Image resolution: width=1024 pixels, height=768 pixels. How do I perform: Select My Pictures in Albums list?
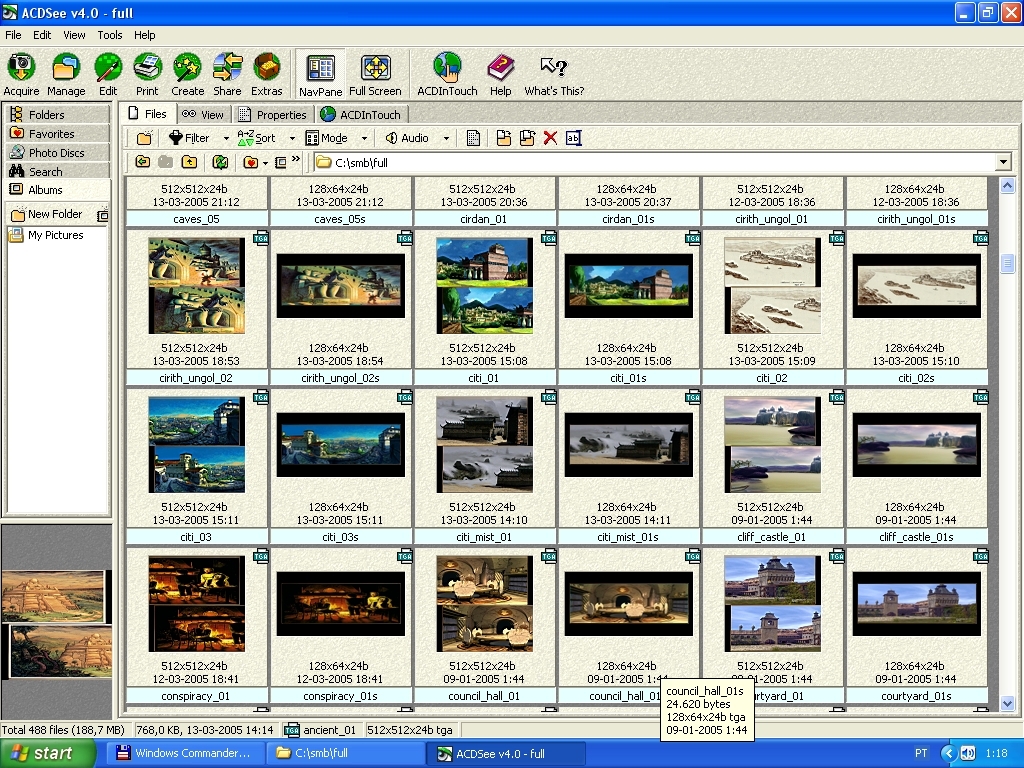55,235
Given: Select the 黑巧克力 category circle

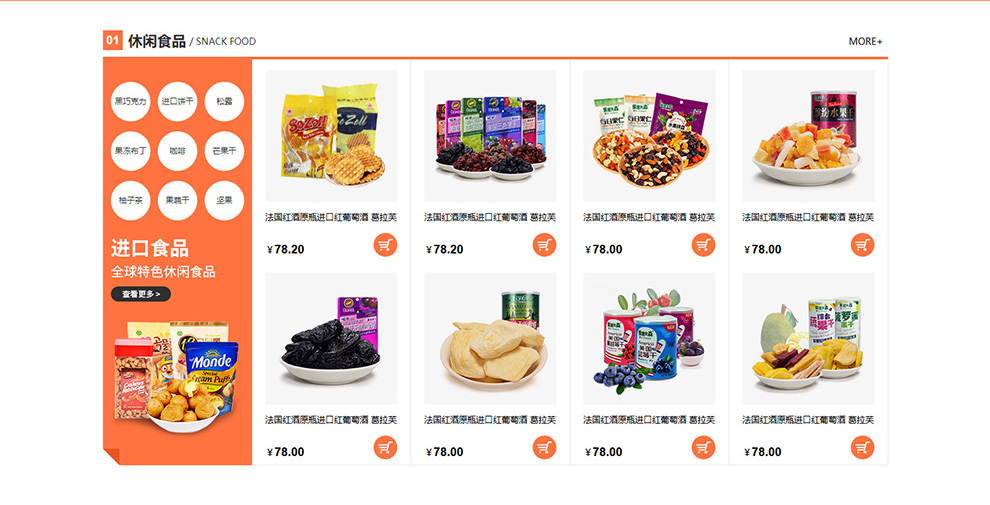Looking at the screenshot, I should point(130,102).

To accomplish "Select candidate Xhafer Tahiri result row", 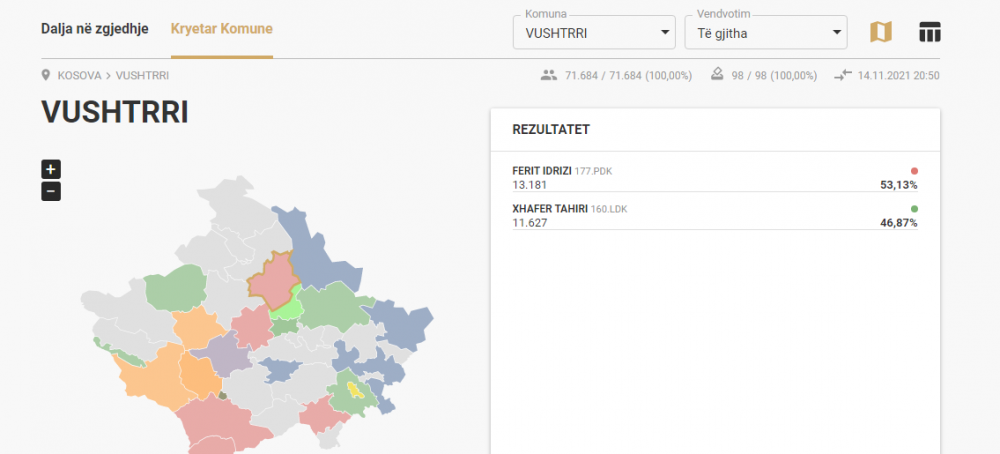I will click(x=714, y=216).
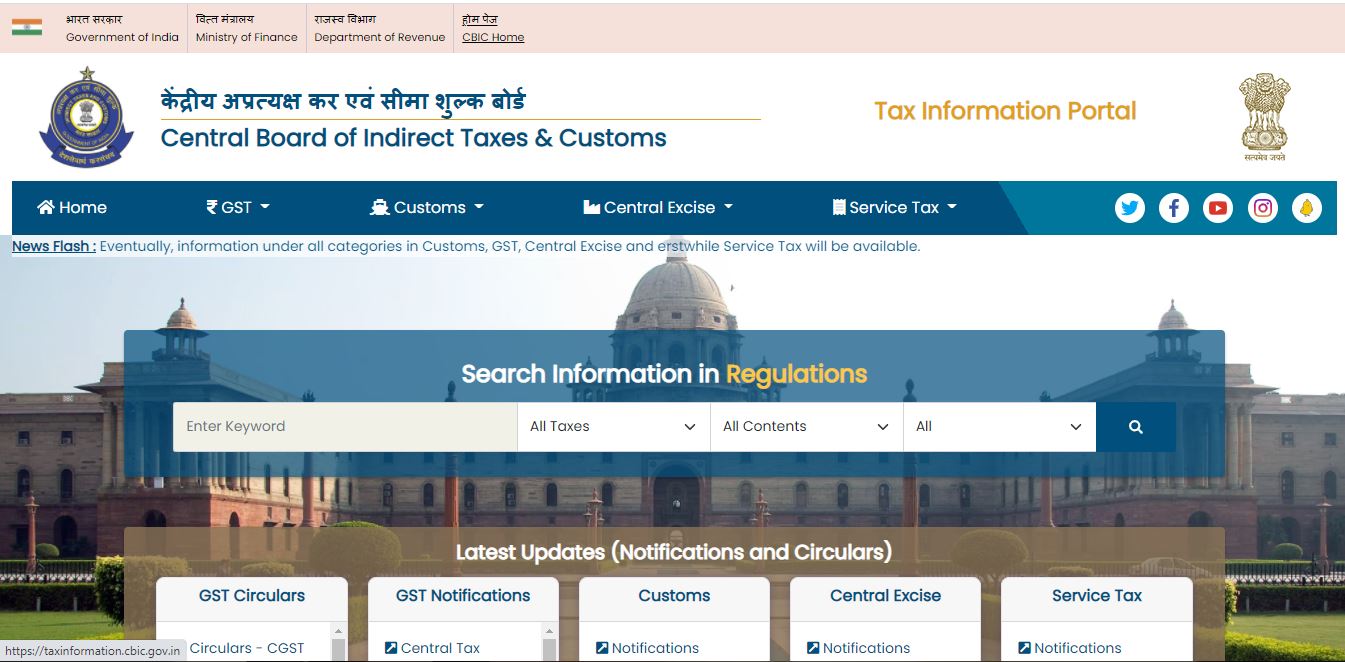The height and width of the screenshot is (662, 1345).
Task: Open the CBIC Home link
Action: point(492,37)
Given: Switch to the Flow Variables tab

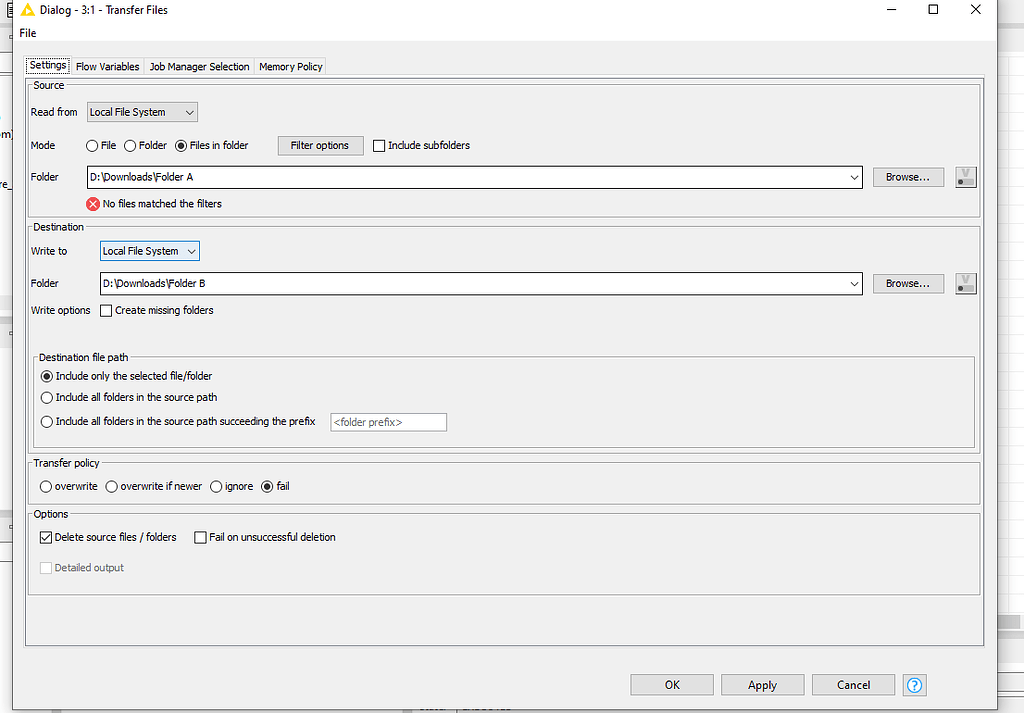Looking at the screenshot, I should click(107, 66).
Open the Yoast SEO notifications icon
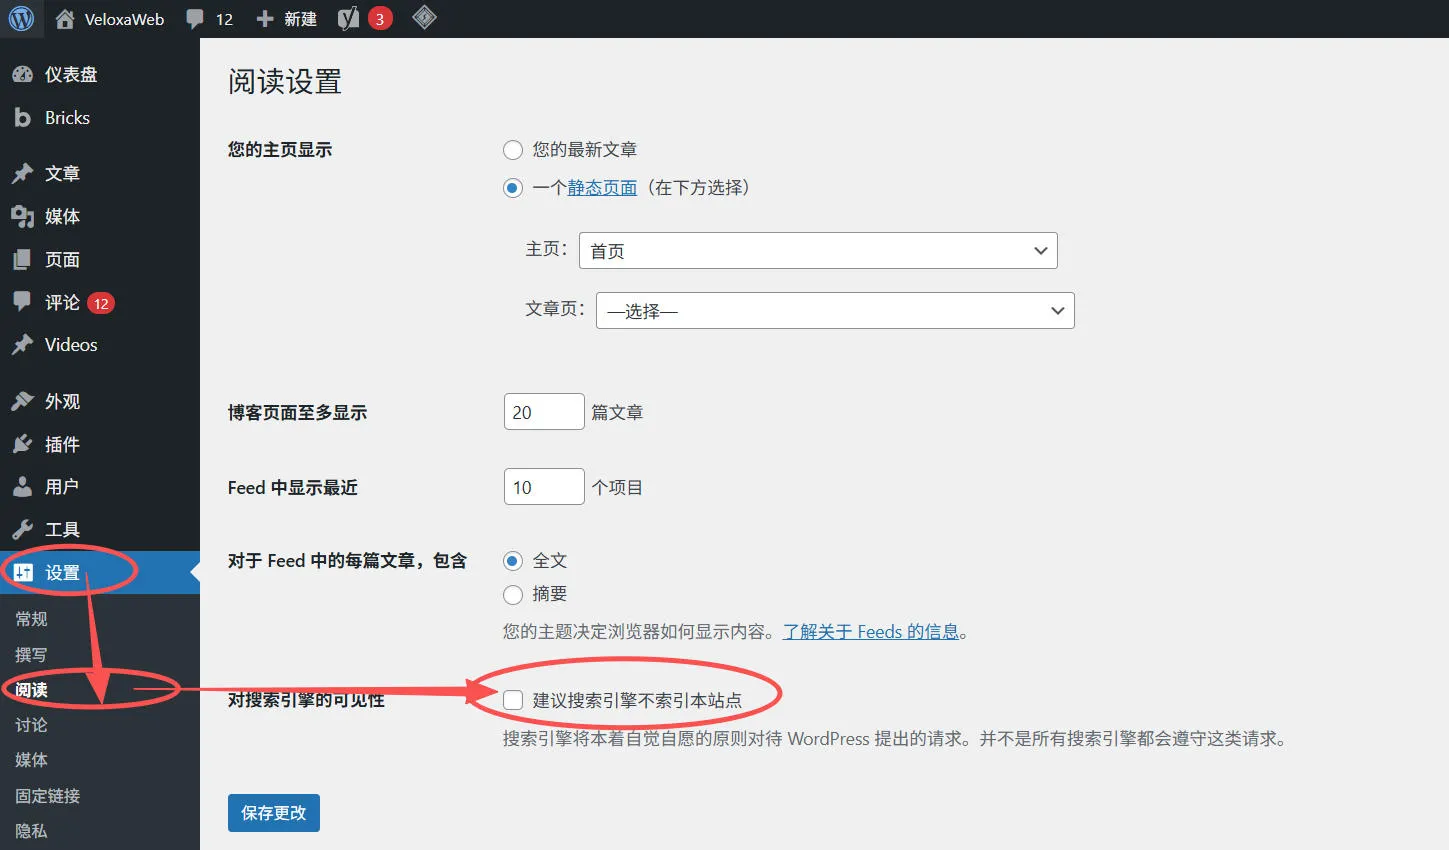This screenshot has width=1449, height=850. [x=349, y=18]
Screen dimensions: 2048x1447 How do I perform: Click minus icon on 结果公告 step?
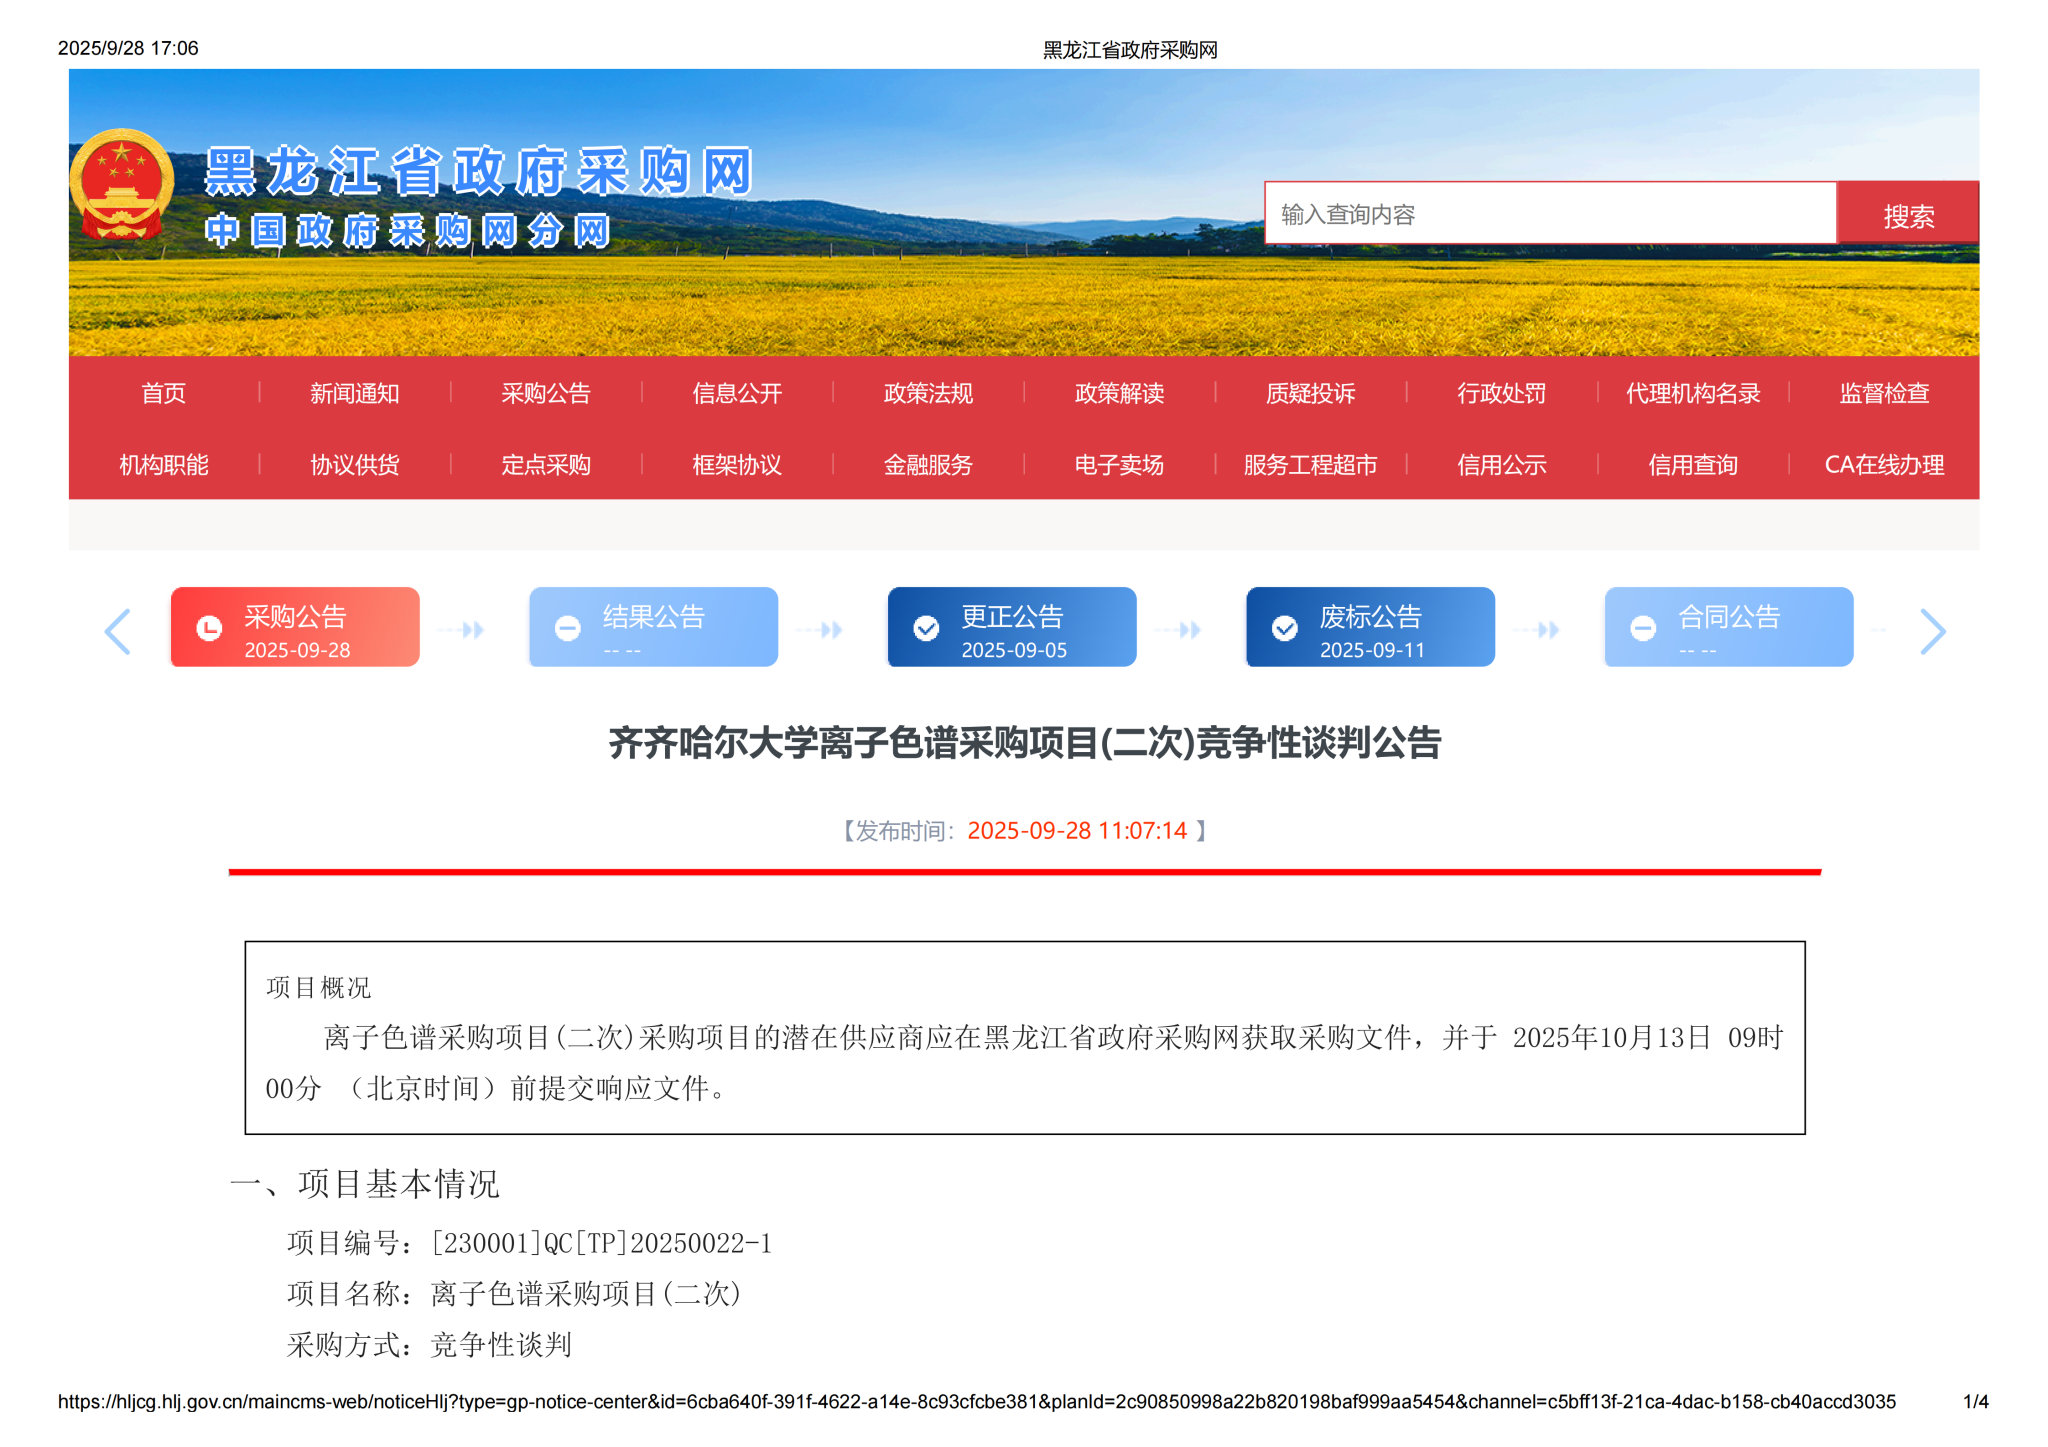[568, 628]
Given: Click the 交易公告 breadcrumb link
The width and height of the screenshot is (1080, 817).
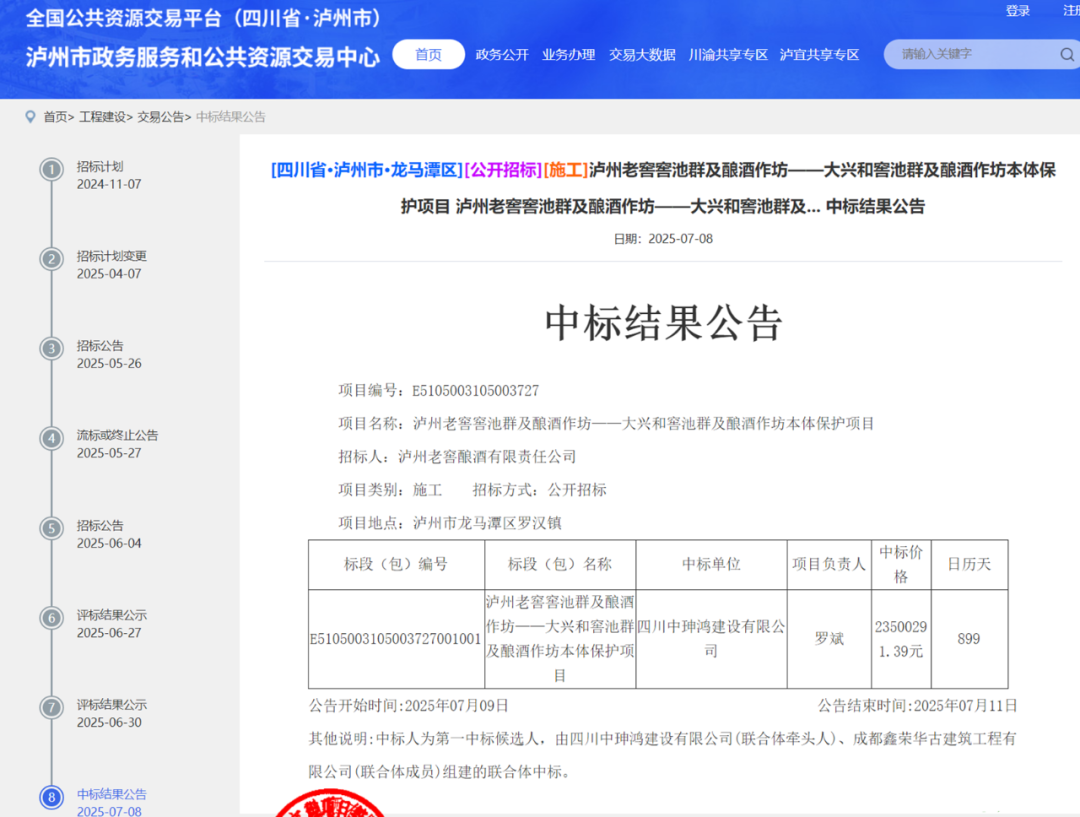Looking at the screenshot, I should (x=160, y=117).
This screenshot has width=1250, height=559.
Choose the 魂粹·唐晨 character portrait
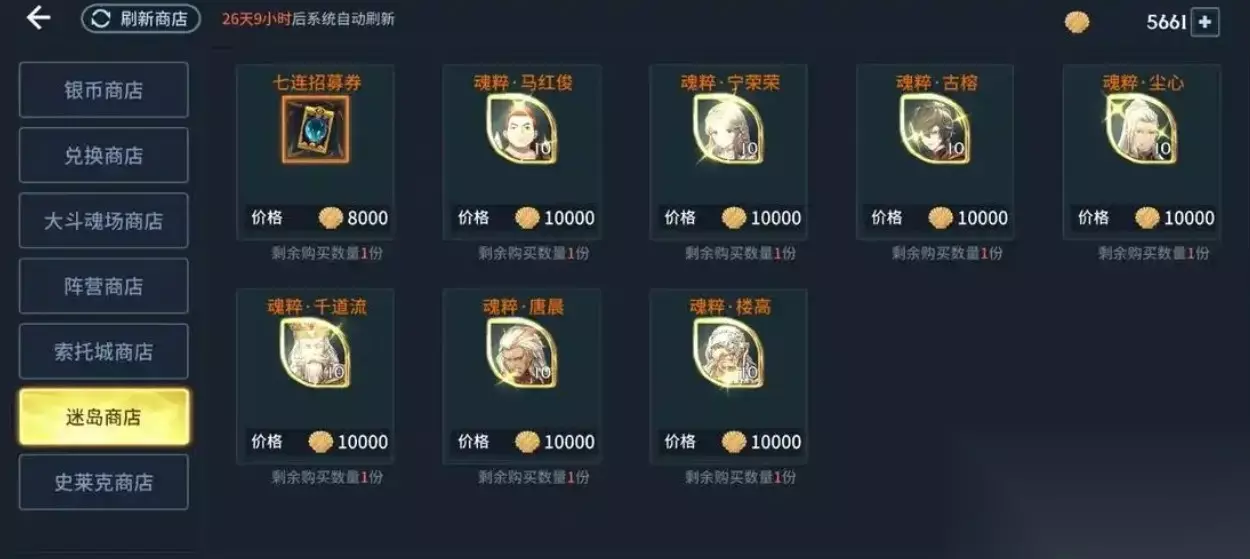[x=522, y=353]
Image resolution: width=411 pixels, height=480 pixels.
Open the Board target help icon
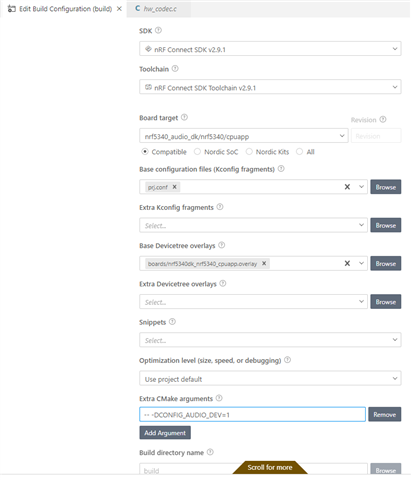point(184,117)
◆ ◆ ◆ ◆
**Written task:** Copy the rows again word for word, starting at the line that contains "Given: Switch to the Flow Variables tab" and continuing through the last of the rows. Leave the pictures out of your copy.

**Solution to this task:**
Given: Switch to the Flow Variables tab

Looking at the screenshot, I should click(107, 66).
Open the Yoast SEO notifications icon
This screenshot has width=1449, height=850. [x=349, y=18]
Screen dimensions: 2048x1447 How do I perform: Click minus icon on 结果公告 step?
[568, 628]
Given: Click the 交易公告 breadcrumb link
The width and height of the screenshot is (1080, 817).
Looking at the screenshot, I should (x=160, y=117).
This screenshot has width=1250, height=559.
Choose the 魂粹·唐晨 character portrait
[x=522, y=353]
Image resolution: width=411 pixels, height=480 pixels.
Open the Board target help icon
point(184,117)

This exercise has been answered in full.